While it’s not mandatory for partners to write a partnership deed for creating a partnership firm, it’s better to have one for legal purposes.

A partnership deed is a legal document that has all the terms and conditions related to the business, relationship among partners, responsibilities, profit sharing ratio, etc.

These are a few benefits of forming a partnership deed:

  • Safeguards legal rights of every partner
  • Outlines profit or loss ratio among the partners
  • Helps in getting PAN in the name of the company
  • GST registration of the firm becomes easier
  • Can apply for an FSSAI licence in the company’s name

Although a partnership deed doesn’t have any specific format, there are a few elements that one should include while writing it:

  • Basic details: This part includes information like the names of the partners, and their personal information such as addresses, phone numbers, etc. It should also mention the type of partnership and what kind of business they are going to run.
  • Longevity of the partnership: All the partners are advised to decide how long they want to carry out the partnership and mention those details in the partnership deed. If it’s not mentioned in the deed, it will become a partnership at will.
  • Place of business: The specific location of the business from where all the operations would be conducted should be mentioned.
  • Bringing new partners: All the partners should be on the same page regarding the rules for bringing a new partner, his or her role in the company, and conditions for bringing a new partner such as their salary and liabilities, etc.
  • Roles and responsibilities: It is important to lay down the responsibilities of each partner in the firm so that there is no confusion later on.
  • Capital infusion: The deed should mention how much capital each partner will invest in the company. This should not be limited to only money, but also mention if a partner is providing personal office space or any other asset that can be used for running the business.
  • Profit sharing: Details of how the profit will be shared among the partners form an important element of the partnership deed.
  • Taking loans: The partnership deed should have proper guidelines for taking a loan from a bank or any other financial institution. The rules should be explicit about the liabilities of each partner.
  • Leaving the firm: This includes the terms and conditions for voluntarily leaving the partnership firm. This should mention details such as the notice time, partner’s liabilities after leaving the firm, re-arrangement of profit-share after leaving the firm, etc.

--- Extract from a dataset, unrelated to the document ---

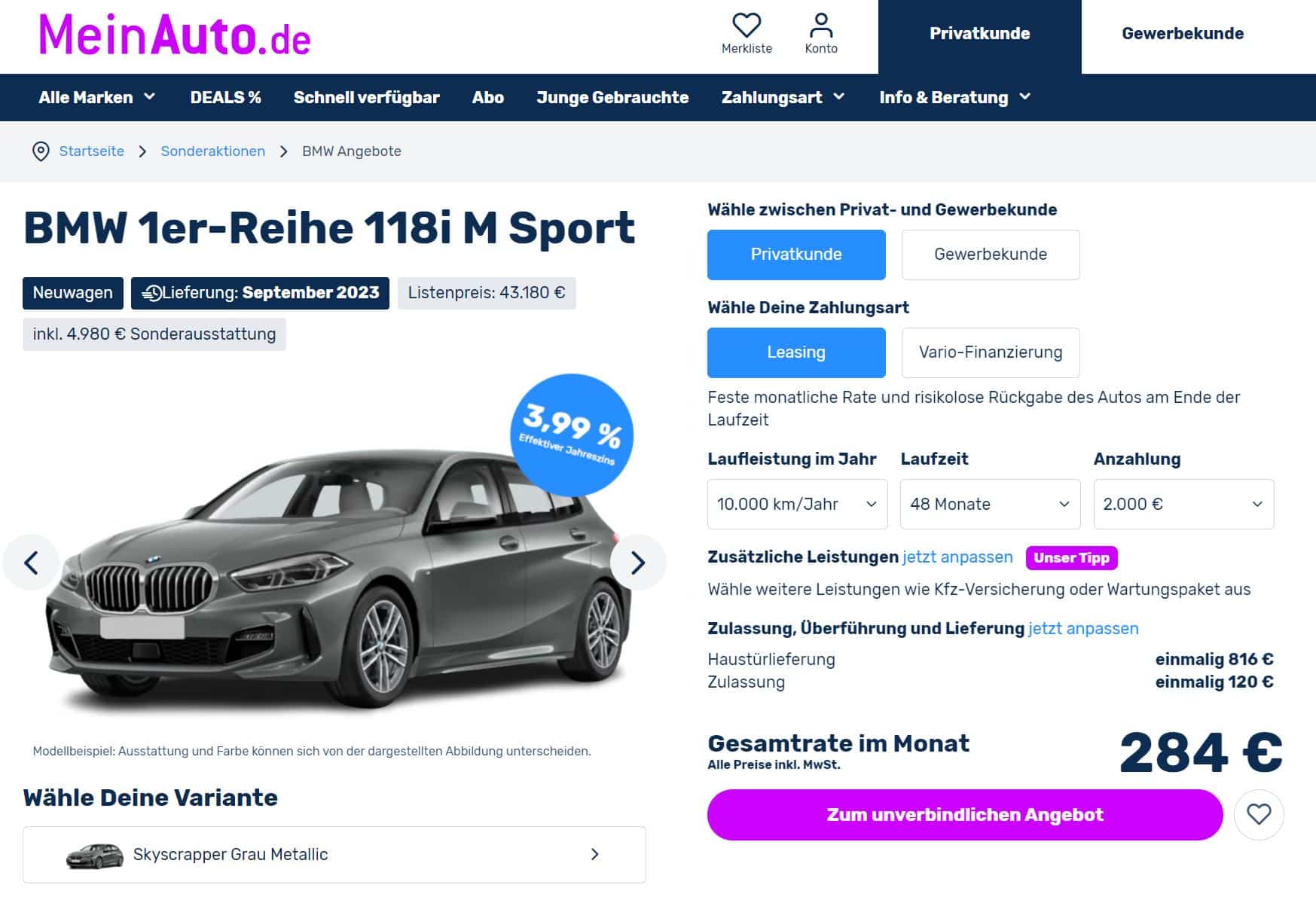Show the previous car image arrow
The width and height of the screenshot is (1316, 900).
31,563

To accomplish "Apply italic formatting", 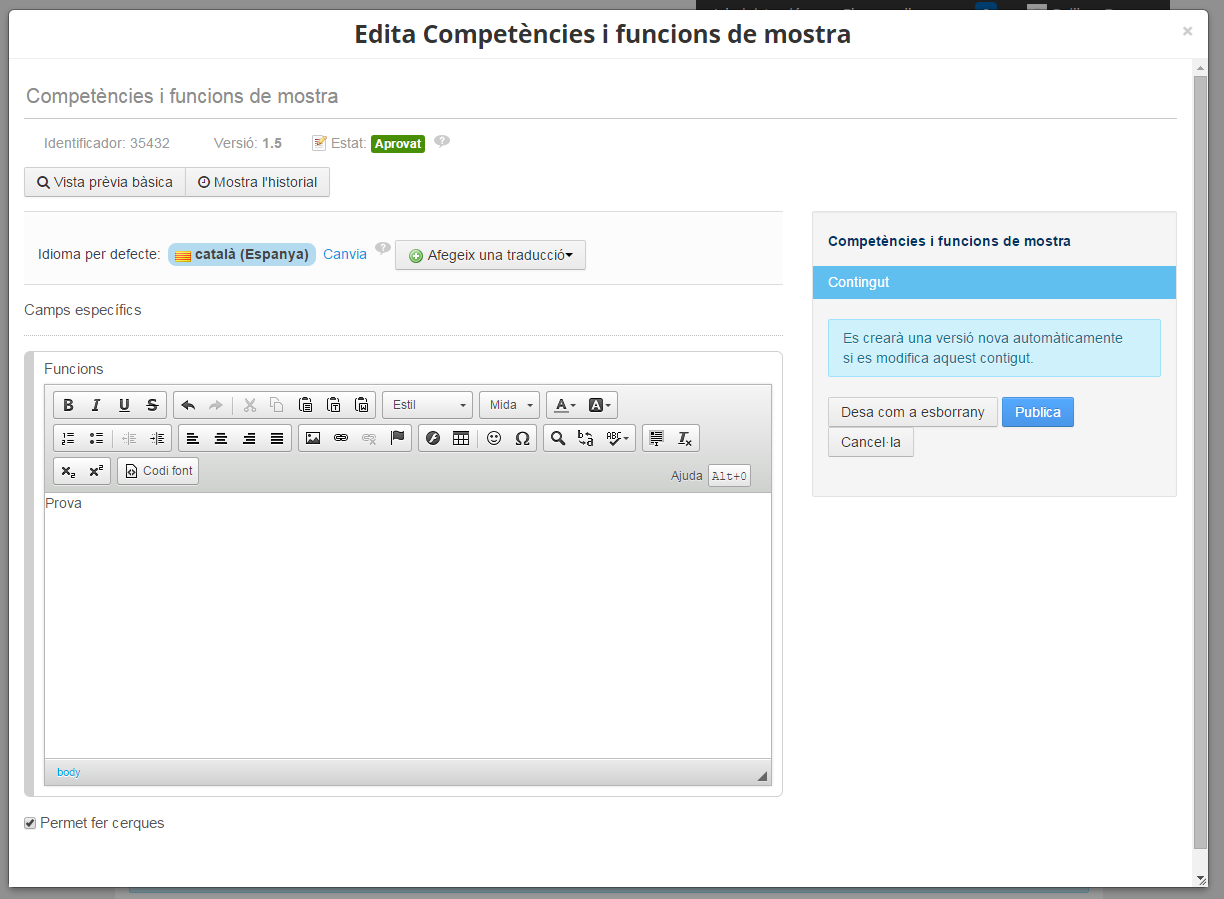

Recommended Read: Companies Act 2013: What All You Should Know?

Frequently Asked Questions

What is the limit of partners in a partnership firm?

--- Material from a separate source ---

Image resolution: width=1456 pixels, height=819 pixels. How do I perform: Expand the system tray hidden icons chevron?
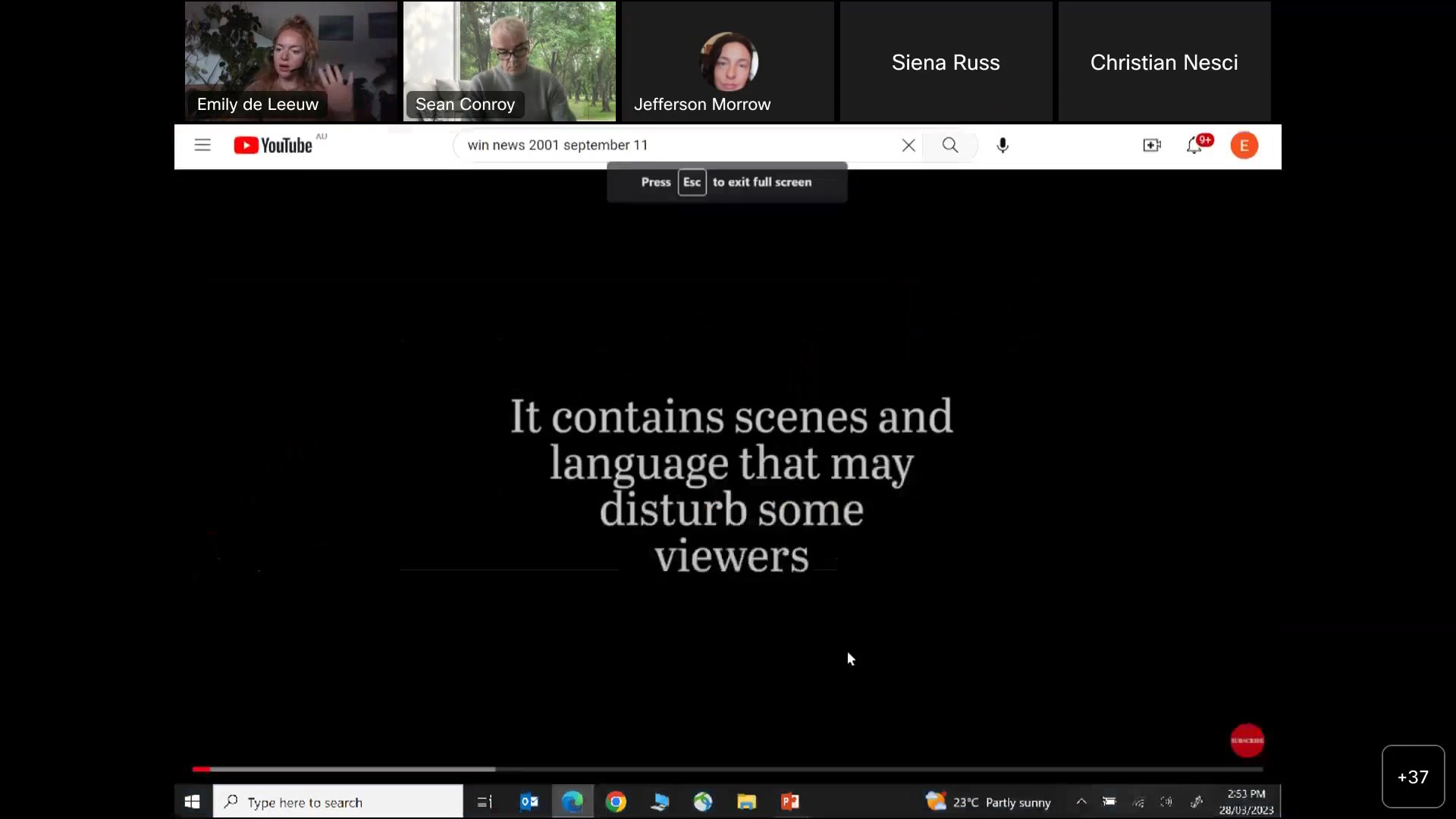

A minimum of 2 and a maximum of 20 people can form a partnership firm.

Is it important to register a partnership firm?

It is legally not required to register a partnership firm. However, it’s better to register the company as a partnership firm to enforce the rights of the partners in court, if needed.

Can one make a deal with one of the partners of the firm without speaking with other partners?

Yes, the Indian Partnership Act says that each partner can take action on behalf of other partners and the firm. Any such decision taken by a partner binds all the partners to his or her actions. The firm and the partners are liable for the wrongdoings such as the fraudulent actions of one partner.

What happens in the case of the death of a partner?

The partnership firm automatically dissolves if a partner dies.